Semiconductor superlattices and quantum well heterostructures (QWH's) form an important new class of electronic/optoelectronic materials since the properties of these layered structures are in many ways superior to those of bulk materials. While most superlattices and QWH's are grown using lattice-matched materials, structures comprised of lattice-mismatched heterolayers are also of considerable interest since they offer increased flexibility in choosing constituent materials while exhibiting some interesting properties due to the stress present in the structure.
For example, a heterostructure consisting of biaxially tensile stressed quantum wells can be used to control the light/heavy hole splitting energy and thus modify the effective mass of the charge carriers and the polarization properties of optoelectronic devices fabricated from these stressed heterostructures. Furthermore, changing the compositions and strain layers in these lattice-mismatched material systems permits a designer to selectively adjust the bandgap of the system. One such material system, formed by the growth of InGaAs quantum wells on a GaAs substrate, enables the fabrication of semiconductor lasers which operate in a wavelength range of 0.9 .mu.m to 1.1 .mu.m, a range not easily achieved in lattice matched structures.

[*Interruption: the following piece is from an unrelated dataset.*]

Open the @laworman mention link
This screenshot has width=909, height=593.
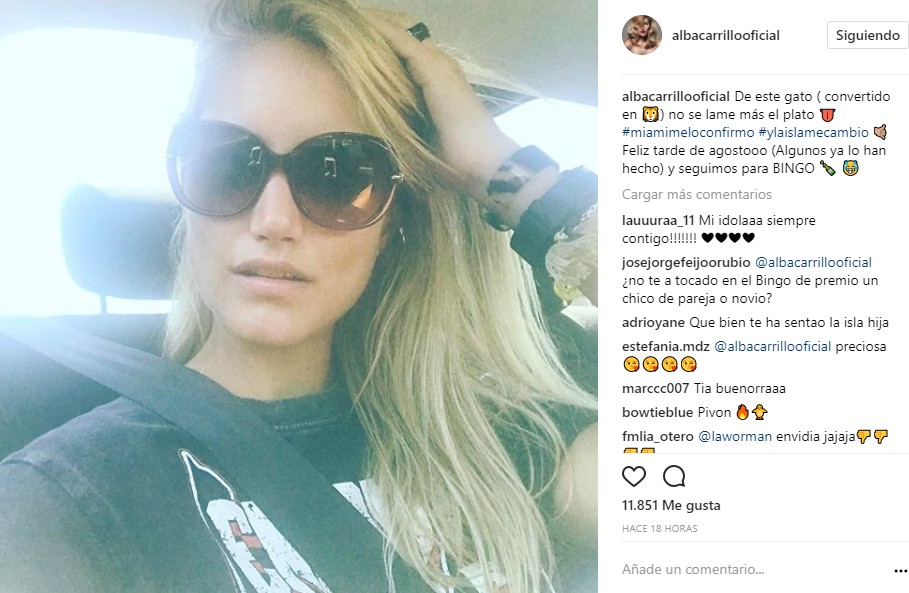point(735,436)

Referring specifically to the effect of lattice mismatch in heterolayer structures, it is well known that the stress resulting from this mismatch can be accommodated solely by coherent strain in the heterolayers so long as the thickness of the individual heterolayers is below a critical value. This critical thickness is a function of alloy composition and strain, and is the thickness at which it becomes energetically favorable for misfit dislocations to occur, obviously an undesirable result if the material quality is to be maintained.
At present, conventional research has begun to demonstrate the feasibility of using lattice-mismatched quantum well structures in optical communication applications where large energy bandgap shifts are possible by varying the elastic strain due to lattice mismatches. However, as noted above, the quantum well structures must satisfy a critical thickness constraint that in turn limits the range of allowable bandgap shifts.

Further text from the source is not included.